U.S. Defense Secretary Jim Mattis and Chinese leaders struck a largely positive public tone Wednesday, talking up increased military cooperation and open dialogue between the two powers despite security tensions and an impending trade war.
Mattis was on his first trip to China since taking the lead at the Pentagon. He met President Xi Jinping and Defense Minister Wei Fenghe. In public comments, the two sides avoided mention of the topics that have recently dominated the relationship and ate up portions of the talks — Taiwan, Chinese militarization of the South China Sea and North Korea’s nuclear program.
Instead, they focused on the importance of the U.S.-China military relationship — which Xi, who also heads the commission overseeing the People’s Liberation Army, called the “model component of our overall bilateral relations.”
“This is an important time in the history of China and the United States as we work our way forward,” Mattis said as he sat with Xi in front of a bank of cameras and photographers prior to their private meeting. “It reminds me just how important this is for both of our nations. So I’m here to keep our relationship on a great trajectory, going in the right direction, and to share ideas with your leadership, your military leadership, as we look at the way ahead.”
But the military relationship hasn’t been plain sailing either. Last month, the Pentagon withdrew its invitation for China to participate in a multinational naval exercise in what it called “an initial response” to China’s fortressing of man-made islands in the South China Sea. Mattis also sharply criticized China’s conduct in that strategic waterway at an international security forum this month, saying its placement of weapons systems was designed to intimidate and coerce others in the region.
After Wednesday’s meetings, Chinese leaders made their positions on the sensitive topics clear in state media, emphasizing China’s sovereignty claims in the disputed South China Sea and over self-ruled Taiwan.
“Regarding the issue of China’s sovereignty and territorial integrity, our attitude is firm and clear,” state broadcaster CCTV quoted Xi as saying. “Not a single inch of the territory left behind by our ancestors must be lost, while we are not seeking to take any bit of what belongs to others.”
U.S. officials described the talks as candid but successful.
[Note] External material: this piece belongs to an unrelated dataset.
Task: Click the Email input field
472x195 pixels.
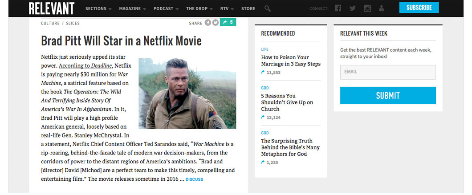Action: click(388, 72)
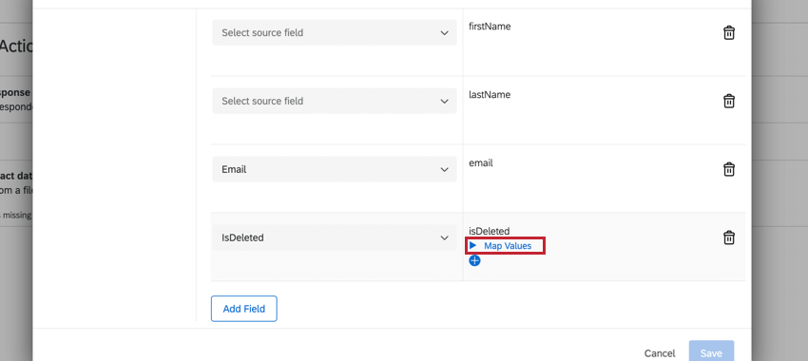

Mattis, a retired Marine Corps general, said the U.S. assigns the same degree of importance to the military relationship as China, and said the dialogue was “very open and honest.”
“Areas of disagreement were identified but not necessarily dwelled on,” said Randy Schriver, assistant defense secretary for Asian and Pacific security affairs, who attended the meetings.
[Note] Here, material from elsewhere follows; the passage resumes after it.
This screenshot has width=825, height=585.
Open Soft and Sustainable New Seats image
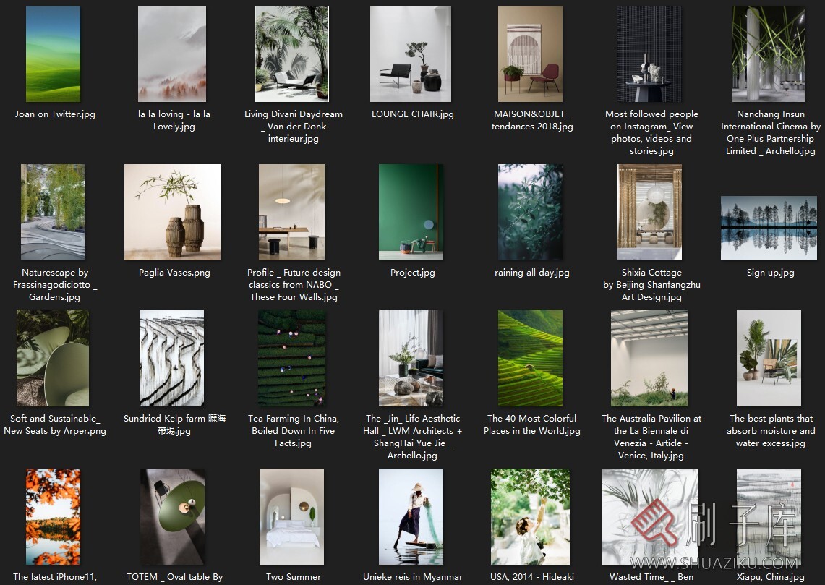53,359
He said that when areas of disagreement came up, Mattis made the U.S. positions clear, including its long-standing and widely shared opposition to China’s militarization in the South China Sea.
“It’s not for one country to diminish what are international rights for navigation as defined in international waters,” Schriver said.
The meetings also came as a trade war brews between the world’s two largest economies. U.S. President Donald Trump has already imposed tariffs of 25 percent on imported steel and 10 percent on aluminum. And next week the United States is to start taxing $34 billion in Chinese goods and later add tariffs on an additional $16 billion in goods. Beijing has vowed to immediately retaliate with its own tariffs on U.S. soybeans and other farm products.
The trade issue, which isn’t in Mattis’ security portfolio, came up but was not a significant part of the conversations, said Dana White, Pentagon spokeswoman.
“What was consistent was the desire for a consistent military-to-military relationship as a stabilizing factor of the overall relationship,” said White.
Schriver said North Korea came up in every meeting, with both sides agreeing on the broad goal of denuclearization of the Korean Peninsula and the need to support U.N. Security Council resolutions on sanctions against the North.
The U.S. is hopeful that Beijing, an ally of North Korea, can help push Pyongyang to follow through on its denuclearization commitment made at a summit between leader Kim Jong Un and Trump two weeks ago.
Uncertainties remain over North Korea’s intentions. It is still making improvements to infrastructure at its main Nyongbyon nuclear complex, according to an analysis of June 21 commercial satellite imagery by 38 North, a Washington-based website that closely tracks developments inside the isolated nation.